# Magenta RNN

In this notebook, we will be generating three basic melodies using Magenta and it's three models. Magenta usesa Recurring Nural Network, or RNN, to generate it's music. RNN's are a class of feedforward Neural Networks where nodes form a connected graph along of a temporal sequence.

In [112]:
import math
import os
import time
import warnings

def action_with_warning():
    warnings.warn("should not appear")

with warnings.catch_warnings(record=True):
    action_with_warning()
    
import magenta.music as mm
from magenta.models.melody_rnn import melody_rnn_sequence_generator
from magenta.music import DEFAULT_QUARTERS_PER_MINUTE
from magenta.protobuf.generator_pb2 import GeneratorOptions
from magenta.protobuf.music_pb2 import NoteSequence
from visual_midi import Plotter

def generate(bundle_name: str,
             sequence_generator,
             generator_id: str,
             primer_filename: str = None,
             qpm: float = DEFAULT_QUARTERS_PER_MINUTE,
             total_length_steps: int = 64,
             temperature: float = 1.0,
             beam_size: int = 1,
             branch_factor: int = 1,
             steps_per_iteration: int = 1,
             generatedname = str,
             show_plot: bool = False) -> NoteSequence:
    mm.notebook_utils.download_bundle(bundle_name, "bundles")
    bundle = mm.sequence_generator_bundle.read_bundle_file(os.path.join("bundles", bundle_name))
    generator_map = sequence_generator.get_generator_map()

_Dataset entries_:

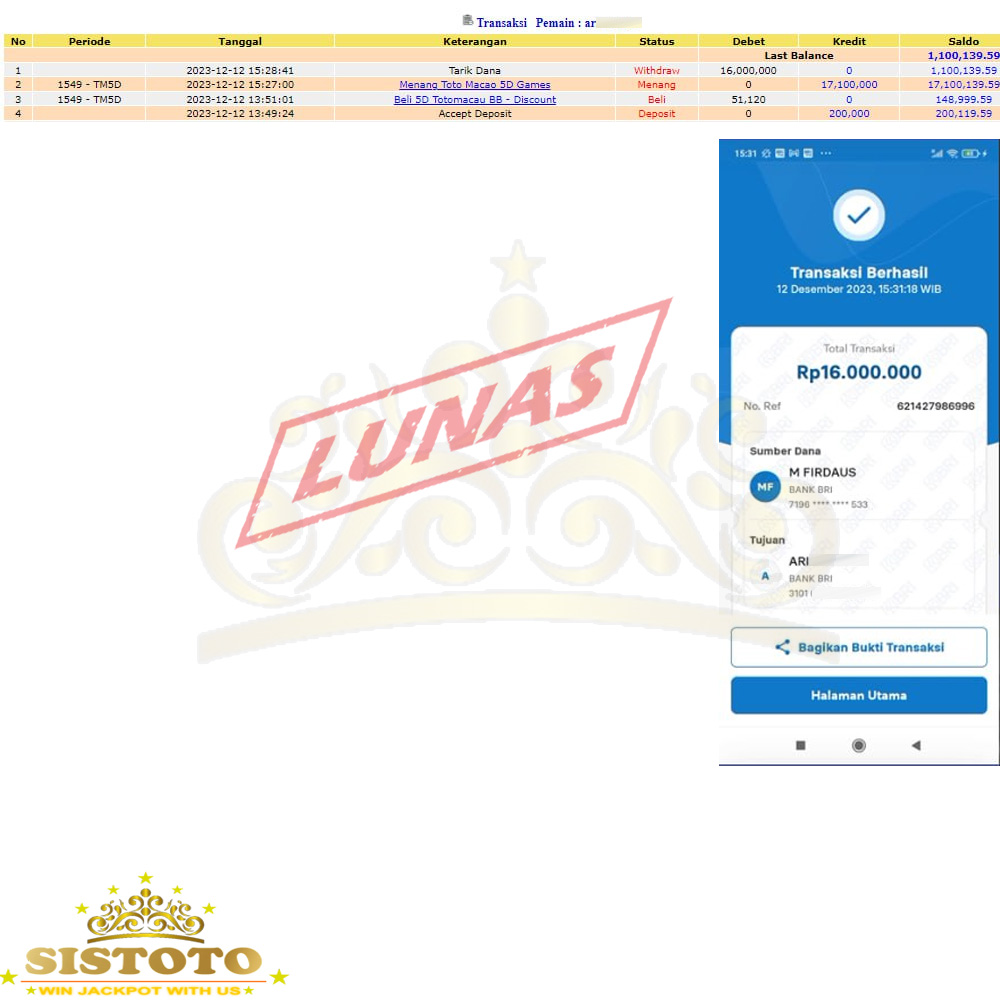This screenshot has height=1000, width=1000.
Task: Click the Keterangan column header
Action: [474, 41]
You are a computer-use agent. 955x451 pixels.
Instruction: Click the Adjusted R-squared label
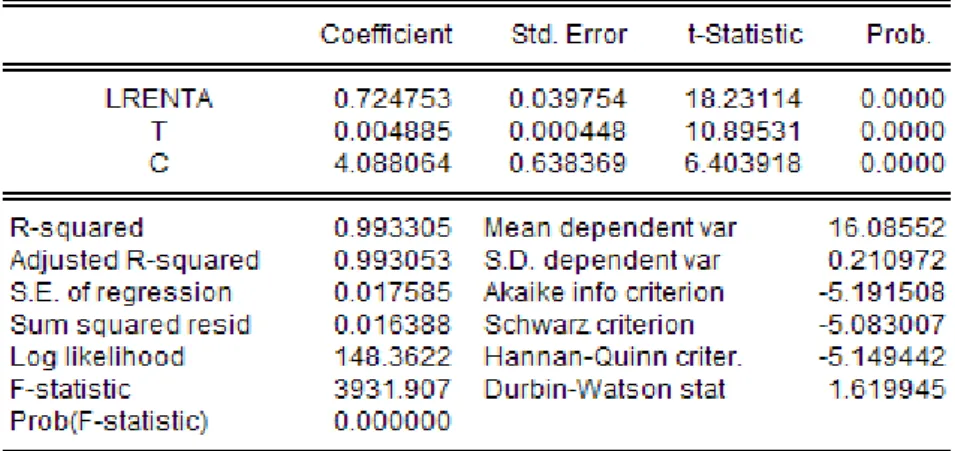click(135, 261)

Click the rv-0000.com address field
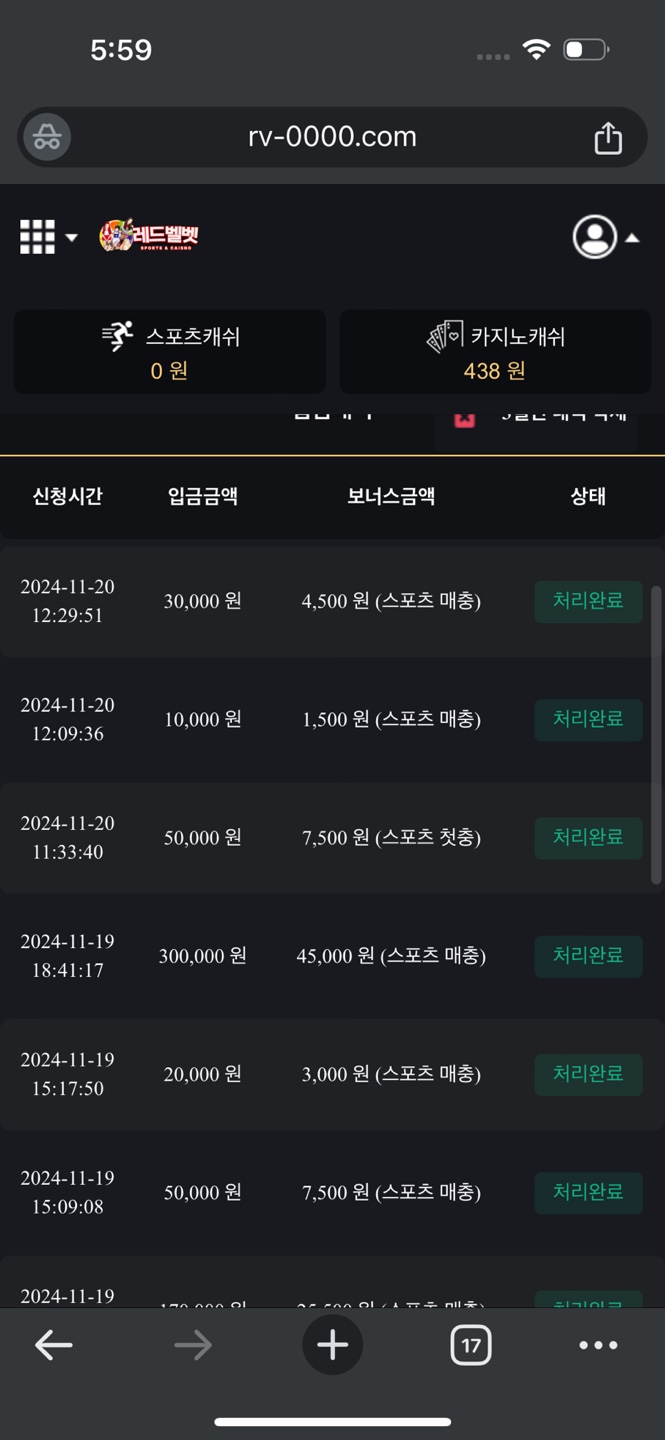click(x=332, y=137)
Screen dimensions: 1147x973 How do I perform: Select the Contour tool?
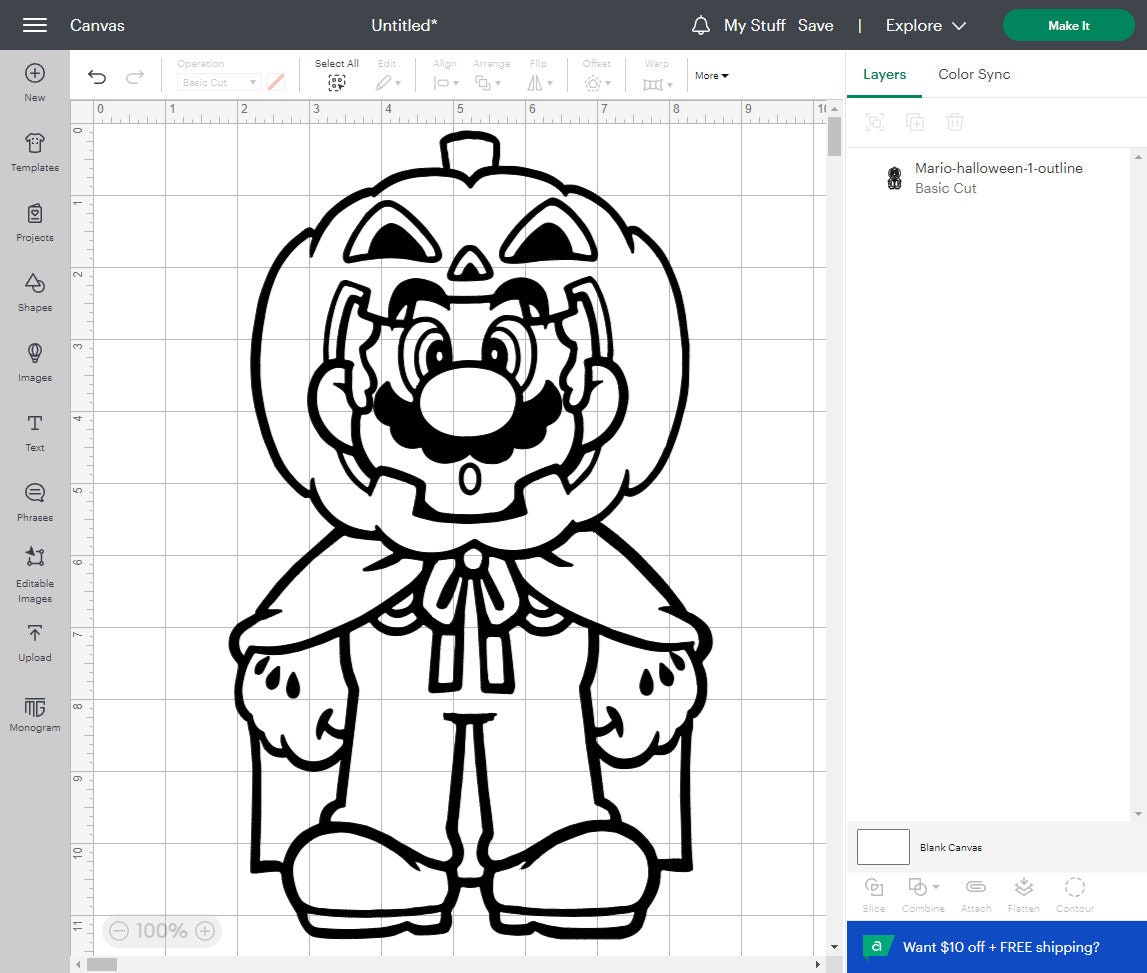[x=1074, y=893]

_Short problem_: In the Magenta RNN notebook, what default value does the generate function assign to total_length_steps?

_Answer to this exercise_: 64